-- Assigned task --
All of the entries should be returned without a single change.

[Exercise data]

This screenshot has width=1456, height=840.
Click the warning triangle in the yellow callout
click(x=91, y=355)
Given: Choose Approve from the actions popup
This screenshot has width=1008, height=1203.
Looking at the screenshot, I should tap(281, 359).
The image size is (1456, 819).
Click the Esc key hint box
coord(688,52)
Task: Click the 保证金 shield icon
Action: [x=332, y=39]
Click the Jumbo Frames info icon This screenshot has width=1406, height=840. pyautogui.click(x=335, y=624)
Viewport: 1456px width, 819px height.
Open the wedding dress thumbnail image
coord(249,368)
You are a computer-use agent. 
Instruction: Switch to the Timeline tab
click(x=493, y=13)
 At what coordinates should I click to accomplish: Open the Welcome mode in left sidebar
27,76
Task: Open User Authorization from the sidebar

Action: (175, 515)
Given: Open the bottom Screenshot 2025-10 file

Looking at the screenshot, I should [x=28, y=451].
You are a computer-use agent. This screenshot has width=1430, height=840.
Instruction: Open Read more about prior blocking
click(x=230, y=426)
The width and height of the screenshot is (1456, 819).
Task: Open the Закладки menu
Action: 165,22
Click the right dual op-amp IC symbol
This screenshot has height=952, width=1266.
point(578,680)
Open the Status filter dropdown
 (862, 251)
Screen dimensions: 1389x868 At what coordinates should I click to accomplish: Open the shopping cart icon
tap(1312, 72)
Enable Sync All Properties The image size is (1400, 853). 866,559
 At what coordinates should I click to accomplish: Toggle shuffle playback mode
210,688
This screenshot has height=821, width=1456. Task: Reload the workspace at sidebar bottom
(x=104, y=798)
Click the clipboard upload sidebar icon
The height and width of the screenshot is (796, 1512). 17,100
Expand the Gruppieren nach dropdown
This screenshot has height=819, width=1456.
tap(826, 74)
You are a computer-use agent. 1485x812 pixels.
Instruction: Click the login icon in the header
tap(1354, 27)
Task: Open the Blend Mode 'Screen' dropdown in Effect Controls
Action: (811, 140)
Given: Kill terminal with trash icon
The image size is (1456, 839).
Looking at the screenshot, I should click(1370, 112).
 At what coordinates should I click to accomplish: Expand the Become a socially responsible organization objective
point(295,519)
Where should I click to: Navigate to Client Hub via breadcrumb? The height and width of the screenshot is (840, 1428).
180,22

[/Exercise data]

-- Written answer --
This screenshot has width=1456, height=840.
Click the warning triangle in the yellow callout
click(x=91, y=355)
Given: Choose Approve from the actions popup
This screenshot has width=1008, height=1203.
Looking at the screenshot, I should tap(281, 359).
The image size is (1456, 819).
Click the Esc key hint box
coord(688,52)
Task: Click the 保证金 shield icon
Action: [x=332, y=39]
Click the Jumbo Frames info icon This screenshot has width=1406, height=840. pyautogui.click(x=335, y=624)
Viewport: 1456px width, 819px height.
Open the wedding dress thumbnail image
coord(249,368)
You are a computer-use agent. 
Instruction: Switch to the Timeline tab
click(x=493, y=13)
 At what coordinates should I click to accomplish: Open the Welcome mode in left sidebar
27,76
Task: Open User Authorization from the sidebar

Action: (175, 515)
Given: Open the bottom Screenshot 2025-10 file

Looking at the screenshot, I should [x=28, y=451].
You are a computer-use agent. This screenshot has width=1430, height=840.
Instruction: Open Read more about prior blocking
click(x=230, y=426)
The width and height of the screenshot is (1456, 819).
Task: Open the Закладки menu
Action: 165,22
Click the right dual op-amp IC symbol
This screenshot has height=952, width=1266.
point(578,680)
Open the Status filter dropdown
 (862, 251)
Screen dimensions: 1389x868 At what coordinates should I click to accomplish: Open the shopping cart icon
tap(1312, 72)
Enable Sync All Properties The image size is (1400, 853). 866,559
 At what coordinates should I click to accomplish: Toggle shuffle playback mode
210,688
This screenshot has height=821, width=1456. Task: Reload the workspace at sidebar bottom
(x=104, y=798)
Click the clipboard upload sidebar icon
The height and width of the screenshot is (796, 1512). 17,100
Expand the Gruppieren nach dropdown
This screenshot has height=819, width=1456.
tap(826, 74)
You are a computer-use agent. 1485x812 pixels.
Instruction: Click the login icon in the header
tap(1354, 27)
Task: Open the Blend Mode 'Screen' dropdown in Effect Controls
Action: (811, 140)
Given: Kill terminal with trash icon
The image size is (1456, 839).
Looking at the screenshot, I should click(1370, 112).
 At what coordinates should I click to accomplish: Expand the Become a socially responsible organization objective
point(295,519)
Where should I click to: Navigate to Client Hub via breadcrumb? The height and width of the screenshot is (840, 1428).
180,22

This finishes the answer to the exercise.